Wir kennen jetzt also den ersten deutschen Ghost-Drinker. Diese Geschichte erzählte ich ein paar Leuten, die Artikel schreiben. Sie riefen: »Ghost-Drinker, wie Ghost-Writer, irre, darüber muss man mal im Vermischten was machen« und so weiter. Aber der Trinker wollte nicht. Er sagte Folgendes: »Wenn ich in die Medien komme, werde ich ja selber prominent. Im Endeffekt könnte das dazu führen, dass ich, der Ghost-Drinker, für mich selber einen Ghost-Ghost-Drinker beschäftigen müsste, und dieser, weil sein Beruf noch bizarrer, das heißt, für die Medien noch attraktiver ist als meiner, müsste dann einen Ghost-Ghost-Ghost-Drinker anheuern.

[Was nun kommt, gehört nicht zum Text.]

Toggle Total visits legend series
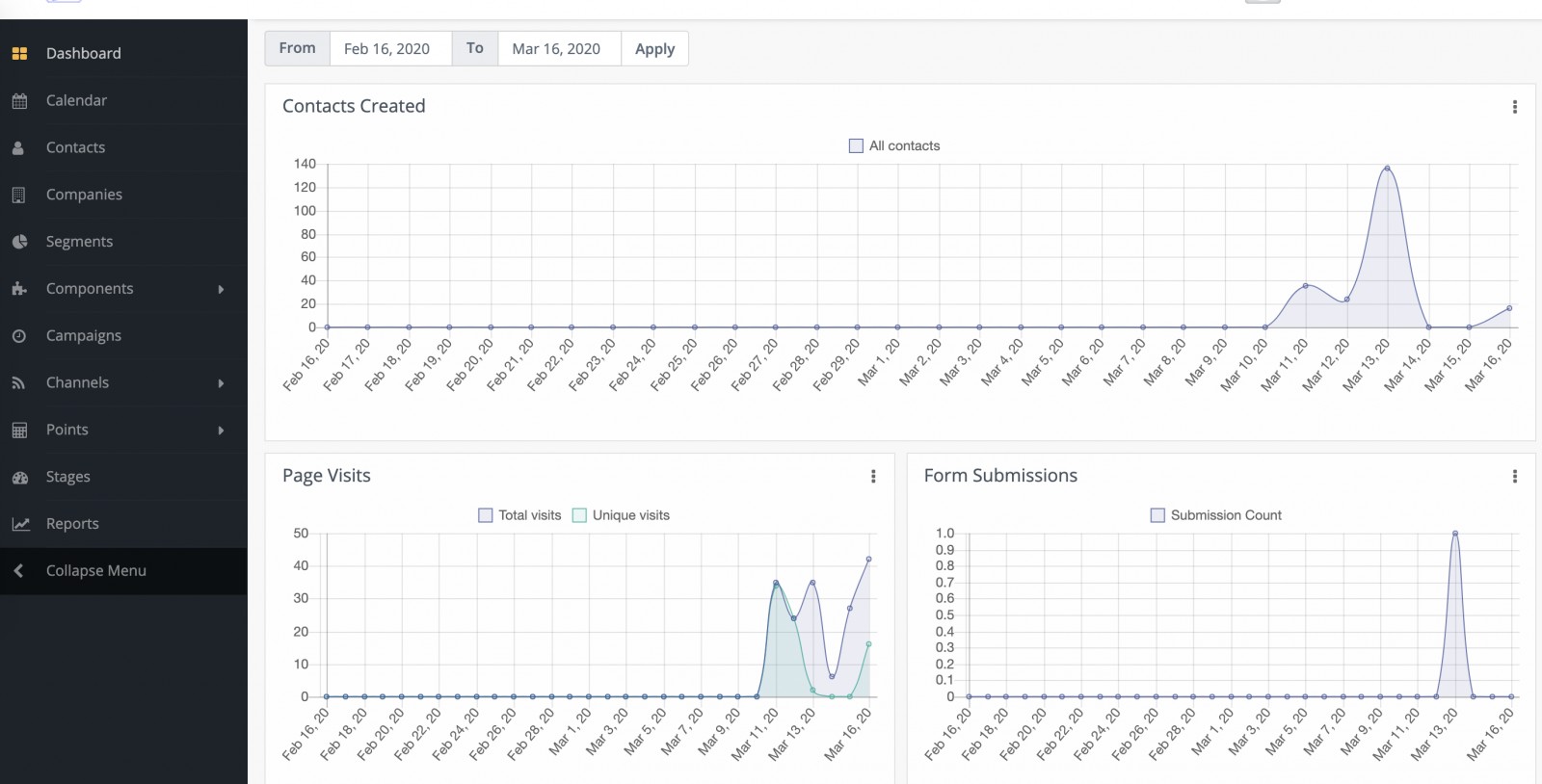Screen dimensions: 1542x784 point(486,515)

Das ist alles widernatürlich. Das führt über kurz oder lang in den Weltuntergang, ins Armageddon. Außerdem käme ich vor lauter Medienverpflichtungen nicht mehr zum Trinken.«
Deswegen ist der Beruf des Ghost-Drinkers bis heute nur einem ganz kleinen Personenkreis bekannt. Die meisten Prominenten sind gezwungen, selber zu trinken.
Sie haben uns gesagt, wir sollen jedes Jahr mindestens ein Mal zum Zahnarzt gehen.
Der Zahnarzt trägt die Besuche mit dem Stift in so ein kleines Heftchen ein. Später, wenn die Zähne dann ausfallen, geht man mit dem Heftchen zum Staat und kriegt auf das künstliche Gebiss Rabatt. Ich gehe deswegen seit Mitte der 90er jedes Jahr zum Zahnarzt, das kostet mich und die deutsche Volkswirtschaft auf völlig sinnlose Weise einen halben Tag. Meine Zähne sind nämlich top. Da ist nie was dran. Keiner meiner Eltern hatte ein künstliches Gebiss, niemals. Wir haben seit Jahrhunderten alle Superzähne. Wir putzen natürlich auch fleißig. Aber ich dachte, ich will auf jeden Fall diesen Rabatt haben. Vielleicht schreibe ich mal etwas, das jemanden verärgert, und derjenige schlägt mir im Affekt alle Zähne aus.
Jetzt sagen sie uns, dass wir unsere neuen Zähne auf jeden Fall hundertprozentig selber bezahlen müssen. Das kleine Rabattheftchen, das ich jahrelang auf staatliche Weisung geführt habe, war für die Katz. Und wenn ich zum Zahnarzt gehe, zahle ich in Zukunft zehn Euro. Mit anderen Worten: Bis gestern sollte ich unbedingt hingehen zum Zahnarzt. Dafür gab es Geld in Form von Rabatt. Jetzt soll ich, wenn ich Geld sparen will, zu Hause bleiben.
Sie haben uns gesagt: Wir sollen für das Alter vorsorgen.
Ich habe Aktien gekauft. Deutsche Bank. Man nennt dies eine konservative Anlagestrategie. Und einen angeblich hochsoliden Fonds. Das investierte Geld ist inzwischen zu wesentlichen Teilen verschwunden. Die Aktien sind gesunken. Wenn ich mein Geld auf exzessive, zweideutige und geschmacklose Weise mit Marion und Desirée im »Grünen Kakadu« verjubelt hätte, blieben mir für mein Alter wenigstens einige angenehme Erinnerungen. Das wäre immerhin eine Art psychologische Altersvorsorge gewesen. Die einzige Aktie, die es gebracht hat, war ein Tipp aus der Zeitschrift »Der Spekulant«. Es ist eine amerikanische Firma, die sich auf den Bau von Terroristengefängnissen spezialisiert hat. Aus blödem Sicherheitsdenken habe ich zu wenig in diese Terroristengeschichte investiert. Ich habe dem verlogenen Staat mehr geglaubt als der grundsoliden Zeitschrift »Der Spekulant«.